A people’s bible, then, a reading people, a preaching ministry, were the three conditions of protestant life. The force which results from them is everywhere an unruly one. With the English, who have neither the acquiescence nor the comprehensive power of the Germans, it at once, to use the language of a German philosopher, ‘stormed out into reality.’ It demanded and sought to create an outward world, a system of law, custom, and ordinance, answering to itself. Not only is the law of the bible to be carried directly and everywhere into action; whatever is of other origin is no law for the society whose head is Christ. An absolute breach is thus made between the new and the old. Those who by a conscious, deliberate wrench have broken with the old, and lived themselves into the new, are the predestined people of God. Outside them is a doomed world. They are the saints, and their prerogative has no limits. They admit of no co-ordinate jurisdiction which is of the world and not of Christ. The sword of the magistrate must be in their hands, or it is a weapon of offence against Christ’s people.

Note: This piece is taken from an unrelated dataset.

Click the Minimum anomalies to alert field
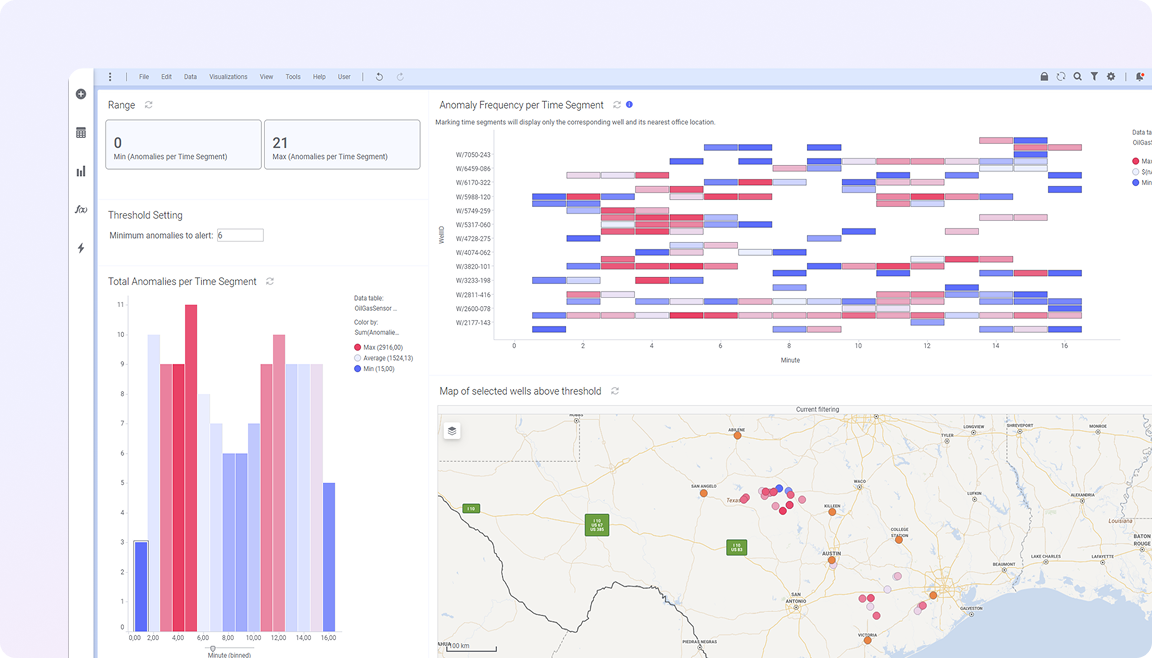Screen dimensions: 1152x658 240,235
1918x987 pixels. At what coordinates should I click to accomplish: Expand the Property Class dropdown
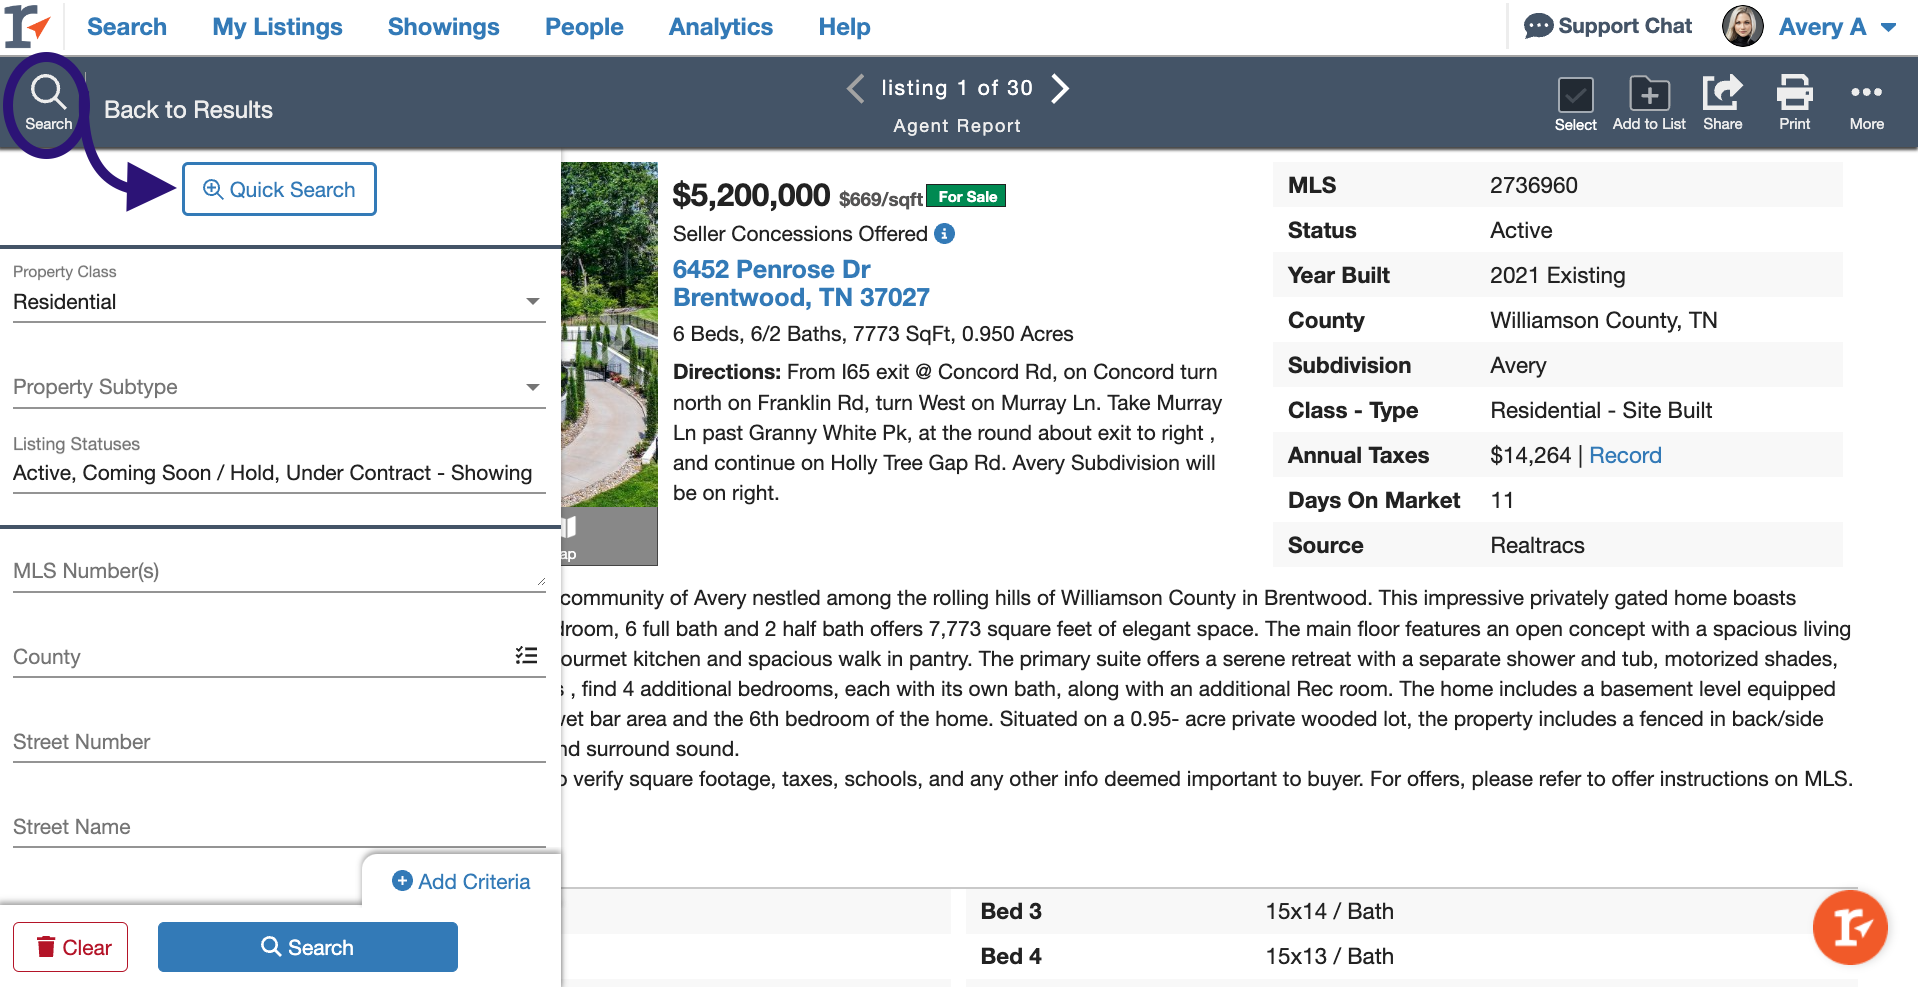[532, 302]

{286} Such a system soon builds again the bondage which it began with destroying. Originating, as we have seen, in the consciousness of a spiritual life which no outward ordinances could adequately express, it hardens this consciousness into an absolute antithesis, false because regarded as absolute, between the law of Christ and the law of the world. The law of Christ, however, must be realised in the world, and thus from this false antithesis there follows by an inexorable affiliation of ideas, a new authority, calling itself spiritual, but binding the soul with ‘secular chains,’ which from the very fact of its sincerity and logical completeness, from its allowing no compromise between the saints and the world, is more heavy than the old. It behoves us to note well these conflicting tendencies to freedom and bondage, often almost inextricably convolved, which puritanism contained within itself. It was the temporary triumph of the one tendency that made the commonwealth a possibility, and the interference of the other that stopped its expansion into permanent life. The one gave puritanism its nobility during its period of weakness while it struggled to dominion; the other made its dominion, once attained, a contradiction in fact which no individual greatness could maintain.